Spinning all those faces, and many others, became the dominant theme of the Chicago stop of the “Mrs. Carter Show,” her first world tour since the release of her 2011 album, which she followed up by having her first child with husband Jay-Z.
The mogul husband, the baby, the glamor, the girl power, those otherworldly thighs — all are ingredients that resulted in her informal stature as America’s sweetheart. That status green-lit her appearance as the half-time headliner of this year’s Super Bowl. When it was discovered earlier that she lip-synced her performance at President Obama’s inauguration in January, the public outrage felt genuine, almost like a disillusioned boyfriend who discovers his high school steady hasn’t been faithful.
Because she is balancing so many public images — sex symbol, faithful wife, empowering mother, demanding diva — it comes as no surprise that her two-hour, 22-song show often produced moments of dizziness. No less than eight video segments chopped the show into segments that presented Beyonce in different poses — in sparkly purple writhing atop a piano, in black leather and tall boots interacting with a guitarist, in schoolgirl white singing a ballad, in evening formalwear, dancing to Donna Summer. And more: Mix and match any color, style of fabric, and type of musical genre, and Beyonce produced.
While the kaleidoscope was intended, probably, to offer variety to an ADD-addled public, the outcome was just the opposite: The show’s heavy lifting showed, and all that finagling felt like a drag.
The likely reason is that Beyoncé the brand is more alluring than Beyonce the performer. Her magnetic smile, flowing, windswept hair and massive stage confidence make her immensely likable in everything she tries — from those finger wiggles all the way to sailing over the audience on a zip line. Watching her work an audience without having to do much — just tossing a towel she used to wipe her face whipped up her fans — was a reminder of how much, or maybe how little, true stardom requires. Did she lip-sync at times? Does she cut killer dance moves? Does it matter? That might be the only question that matters in this universe.
Save for two male dancers, Beyonce enlisted an eight-piece band and eight-member dance troupe, all women. Assisted by three female back-up singers, she focused largely on songs from her recent album, such as “Run the World (Girls)” and “End of Time” that were driven by aggressive hip-hop-inspired beats. That darker shade of experimentation is far from her sunnier anthems — those came later. And while it was a surprise to hear “Bittersweet Symphony” by the Brit rockers the Verve incorporated into “If I Were a Boy,” they didn’t sync.

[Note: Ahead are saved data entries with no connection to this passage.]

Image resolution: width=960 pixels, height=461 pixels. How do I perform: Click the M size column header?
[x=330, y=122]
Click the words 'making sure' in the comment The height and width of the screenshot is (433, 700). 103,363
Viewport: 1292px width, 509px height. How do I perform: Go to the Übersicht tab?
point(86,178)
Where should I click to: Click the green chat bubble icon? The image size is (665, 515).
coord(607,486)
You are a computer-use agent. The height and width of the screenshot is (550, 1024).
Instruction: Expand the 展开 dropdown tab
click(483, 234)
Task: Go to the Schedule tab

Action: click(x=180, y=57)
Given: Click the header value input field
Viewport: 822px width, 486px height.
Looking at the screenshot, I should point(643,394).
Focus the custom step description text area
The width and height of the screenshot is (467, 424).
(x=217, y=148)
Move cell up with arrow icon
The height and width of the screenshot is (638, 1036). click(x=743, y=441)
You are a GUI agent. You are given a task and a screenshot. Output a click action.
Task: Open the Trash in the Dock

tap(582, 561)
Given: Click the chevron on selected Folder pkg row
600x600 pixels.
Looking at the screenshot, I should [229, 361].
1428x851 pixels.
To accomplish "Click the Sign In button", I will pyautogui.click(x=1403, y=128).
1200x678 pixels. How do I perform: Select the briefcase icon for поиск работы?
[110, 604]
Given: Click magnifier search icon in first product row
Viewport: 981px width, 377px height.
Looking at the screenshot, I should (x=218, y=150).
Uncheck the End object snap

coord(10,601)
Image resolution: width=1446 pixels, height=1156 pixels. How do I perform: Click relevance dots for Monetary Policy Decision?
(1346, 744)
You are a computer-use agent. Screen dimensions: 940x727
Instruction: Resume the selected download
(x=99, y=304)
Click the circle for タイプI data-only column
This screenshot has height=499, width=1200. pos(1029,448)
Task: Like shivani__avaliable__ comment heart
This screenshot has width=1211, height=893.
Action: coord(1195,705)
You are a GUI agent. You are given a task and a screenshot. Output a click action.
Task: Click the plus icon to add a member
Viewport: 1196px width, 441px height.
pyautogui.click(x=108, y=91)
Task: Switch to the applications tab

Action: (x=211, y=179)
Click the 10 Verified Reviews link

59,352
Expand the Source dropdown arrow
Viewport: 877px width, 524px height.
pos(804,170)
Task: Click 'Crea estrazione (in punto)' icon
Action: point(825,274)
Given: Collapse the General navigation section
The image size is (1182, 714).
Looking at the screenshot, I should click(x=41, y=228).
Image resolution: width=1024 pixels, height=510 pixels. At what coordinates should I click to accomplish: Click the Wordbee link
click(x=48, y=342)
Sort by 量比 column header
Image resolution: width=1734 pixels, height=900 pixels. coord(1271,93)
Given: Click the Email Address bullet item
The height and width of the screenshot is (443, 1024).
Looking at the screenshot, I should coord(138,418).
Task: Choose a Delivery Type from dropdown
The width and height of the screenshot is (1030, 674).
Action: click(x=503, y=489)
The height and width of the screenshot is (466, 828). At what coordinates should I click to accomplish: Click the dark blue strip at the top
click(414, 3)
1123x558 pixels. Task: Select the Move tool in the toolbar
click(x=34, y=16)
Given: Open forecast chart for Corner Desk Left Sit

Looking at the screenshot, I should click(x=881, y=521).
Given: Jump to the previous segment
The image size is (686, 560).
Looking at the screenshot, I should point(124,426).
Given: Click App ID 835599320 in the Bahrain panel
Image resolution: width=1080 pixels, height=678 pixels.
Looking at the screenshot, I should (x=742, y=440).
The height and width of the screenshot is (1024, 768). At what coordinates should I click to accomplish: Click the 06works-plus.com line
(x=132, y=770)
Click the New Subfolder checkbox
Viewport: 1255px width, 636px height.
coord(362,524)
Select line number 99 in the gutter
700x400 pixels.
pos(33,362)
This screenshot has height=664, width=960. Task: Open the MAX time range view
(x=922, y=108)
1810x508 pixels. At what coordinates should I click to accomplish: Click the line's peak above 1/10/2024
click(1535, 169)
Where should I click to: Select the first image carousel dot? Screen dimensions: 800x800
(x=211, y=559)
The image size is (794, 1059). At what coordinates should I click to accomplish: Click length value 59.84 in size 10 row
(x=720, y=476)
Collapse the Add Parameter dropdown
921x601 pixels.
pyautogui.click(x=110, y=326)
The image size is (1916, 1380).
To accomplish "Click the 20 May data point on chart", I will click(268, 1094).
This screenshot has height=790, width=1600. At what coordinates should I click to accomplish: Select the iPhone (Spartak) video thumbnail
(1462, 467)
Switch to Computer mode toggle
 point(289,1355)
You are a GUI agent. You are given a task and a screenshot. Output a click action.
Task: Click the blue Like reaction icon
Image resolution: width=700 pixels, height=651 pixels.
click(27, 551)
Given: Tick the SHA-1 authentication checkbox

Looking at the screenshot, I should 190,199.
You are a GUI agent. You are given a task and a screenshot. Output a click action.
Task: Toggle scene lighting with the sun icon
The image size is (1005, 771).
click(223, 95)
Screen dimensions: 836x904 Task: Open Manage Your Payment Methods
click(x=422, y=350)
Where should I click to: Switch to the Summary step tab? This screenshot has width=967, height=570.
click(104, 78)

Not trying as hard actually worked more to her favor. Many songs, like the aerobic workout “Get Me Bodied,” or the club thumper “Party,” did not require Beyonce to be as active. Instead, they allowed others in her crew to command the spotlight, or she and her dancers to hang onto the thrust of the song and ride it to the end.
She finally got to those empowerment hits (“Survivor,” “Crazy in Love”) once she sailed to the back end of the United Center and cat-walked around a smaller pit of general admission concertgoers, and exhorted the audience to dance.
Before ending the night with “Halo,” Beyoncé tried out a few bars of Whitney Houston’s signature “I Will Always Love You.” She thanked the late singer, but it wasn’t entirely clear if it was a tribute, or she was trying another crown on for size.